_PASSAGE_
-- start --
The U.S. economy is increasingly becoming a ‘K-shaped economy,’ with the fortunes of wealthy consumers and those at the lower end of the income spectrum diverging, say analysts.
EPS Estimates Diverge in 2025
Research from the Apollo Academy by chief economist Torsten Slok shows that both current and future success in the market are becoming increasingly concentrated. The "Magnificent Seven"—Apple Inc. (NASDAQ:AAPL), Amazon.com Inc. (NASDAQ:AMZN), and Alphabet Inc. (NASDAQ:GOOGL) (NASDAQ:GOOG), Meta (NASDAQ:META), Microsoft (NASDAQ:MSFT), Nvidia (NASDAQ:NVDA), and Tesla (NASDAQ:TSLA)—have all seen their earnings expectations rise sharply since the start of 2025, reported Fortune.
These companies have heavily invested in AI, deploying it within their businesses, introducing new AI-based products, and investing in the necessary infrastructure. This has led to a substantial increase in their consensus estimates, in stark contrast to the rest of the S&P 500, where average estimations have dropped, as per Apollo.
-- end --
_INFORMATION GIVEN_
-- start --
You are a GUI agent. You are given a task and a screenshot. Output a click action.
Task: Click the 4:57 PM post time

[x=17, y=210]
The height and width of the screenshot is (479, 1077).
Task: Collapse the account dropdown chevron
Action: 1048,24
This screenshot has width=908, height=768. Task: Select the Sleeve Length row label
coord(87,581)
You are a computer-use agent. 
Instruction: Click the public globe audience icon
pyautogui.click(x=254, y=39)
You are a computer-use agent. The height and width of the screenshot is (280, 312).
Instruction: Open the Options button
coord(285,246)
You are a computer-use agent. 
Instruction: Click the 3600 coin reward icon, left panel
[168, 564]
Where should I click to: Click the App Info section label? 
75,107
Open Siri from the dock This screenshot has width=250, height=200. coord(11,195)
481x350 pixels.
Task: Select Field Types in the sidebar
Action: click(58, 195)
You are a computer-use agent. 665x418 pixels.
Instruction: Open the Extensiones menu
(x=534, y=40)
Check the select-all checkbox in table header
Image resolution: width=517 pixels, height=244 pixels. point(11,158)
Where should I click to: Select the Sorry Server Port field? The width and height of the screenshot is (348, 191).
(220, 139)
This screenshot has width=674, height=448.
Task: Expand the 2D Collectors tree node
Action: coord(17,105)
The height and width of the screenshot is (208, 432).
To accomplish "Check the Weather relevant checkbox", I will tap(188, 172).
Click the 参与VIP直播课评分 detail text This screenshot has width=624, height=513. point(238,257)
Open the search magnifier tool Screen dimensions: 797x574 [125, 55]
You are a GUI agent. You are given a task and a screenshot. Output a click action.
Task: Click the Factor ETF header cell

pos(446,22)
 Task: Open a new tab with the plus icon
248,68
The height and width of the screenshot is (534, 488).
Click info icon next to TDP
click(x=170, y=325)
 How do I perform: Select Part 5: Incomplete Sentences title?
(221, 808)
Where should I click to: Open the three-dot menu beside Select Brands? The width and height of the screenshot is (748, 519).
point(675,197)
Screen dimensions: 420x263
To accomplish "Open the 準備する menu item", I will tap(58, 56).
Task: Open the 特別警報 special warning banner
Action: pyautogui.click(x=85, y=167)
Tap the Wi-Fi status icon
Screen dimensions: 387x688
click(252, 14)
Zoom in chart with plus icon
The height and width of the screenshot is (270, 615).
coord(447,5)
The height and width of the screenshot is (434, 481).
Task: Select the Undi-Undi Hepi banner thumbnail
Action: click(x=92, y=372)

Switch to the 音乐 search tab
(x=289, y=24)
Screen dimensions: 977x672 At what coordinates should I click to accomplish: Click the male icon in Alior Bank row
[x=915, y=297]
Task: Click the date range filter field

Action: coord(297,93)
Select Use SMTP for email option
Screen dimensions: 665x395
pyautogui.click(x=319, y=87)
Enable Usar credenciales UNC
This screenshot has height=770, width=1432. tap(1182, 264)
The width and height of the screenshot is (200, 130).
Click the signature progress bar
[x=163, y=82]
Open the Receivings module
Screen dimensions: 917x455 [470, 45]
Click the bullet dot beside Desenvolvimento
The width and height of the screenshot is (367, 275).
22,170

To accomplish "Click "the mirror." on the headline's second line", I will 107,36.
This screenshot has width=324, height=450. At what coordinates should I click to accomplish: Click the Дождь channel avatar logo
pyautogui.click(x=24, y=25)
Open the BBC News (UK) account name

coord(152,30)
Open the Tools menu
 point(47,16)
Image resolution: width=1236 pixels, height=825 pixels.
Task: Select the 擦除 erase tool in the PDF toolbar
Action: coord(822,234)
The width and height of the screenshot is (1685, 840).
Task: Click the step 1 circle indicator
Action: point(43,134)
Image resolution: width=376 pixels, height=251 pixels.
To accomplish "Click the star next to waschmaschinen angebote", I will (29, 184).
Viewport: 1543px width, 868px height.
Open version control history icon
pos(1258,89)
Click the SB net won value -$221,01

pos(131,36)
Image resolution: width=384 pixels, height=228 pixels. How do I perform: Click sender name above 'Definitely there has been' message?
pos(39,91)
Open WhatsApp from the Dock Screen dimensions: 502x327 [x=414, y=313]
-- end --
Pick up the passage on the K-shaped U.S. economy from its last sentence and continue it.

A chart tracking 2025 EPS consensus estimates for the S&P 500 from October 2025 to April 2025 shows an average decline of about 0.2%. In contrast, estimates for the "Magnificent 7" rose by nearly 4% during the same period, while projections for the other 493 S&P 500 companies fell by roughly 1.5%.
The publication also cited Moody's chief economist, Mark Zandi, who said that the so-called wealth effect had contributed nearly half a percentage point to real GDP growth over the past year, accounting for about one-fourth of the economy's total growth.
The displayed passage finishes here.